### REQUIRED WORK
All lines in the listing below from the one containing "AcidTracks 2024 - Bresse Juillet (142, 202)" through the last should be written out exactly, and only those.

### EXTRACTED INFORMATION
************
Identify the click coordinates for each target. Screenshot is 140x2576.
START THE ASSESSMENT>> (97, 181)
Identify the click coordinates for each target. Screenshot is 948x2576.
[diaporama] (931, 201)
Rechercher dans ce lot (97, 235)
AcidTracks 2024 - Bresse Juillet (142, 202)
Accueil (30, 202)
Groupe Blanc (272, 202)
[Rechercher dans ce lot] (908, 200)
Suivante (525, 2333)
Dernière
************
### OUTPUT FOR THIS EXERCISE
AcidTracks 2024 - Bresse Juillet (142, 202)
Accueil (30, 202)
Groupe Blanc (272, 202)
[Rechercher dans ce lot] (908, 200)
Suivante (525, 2333)
Dernière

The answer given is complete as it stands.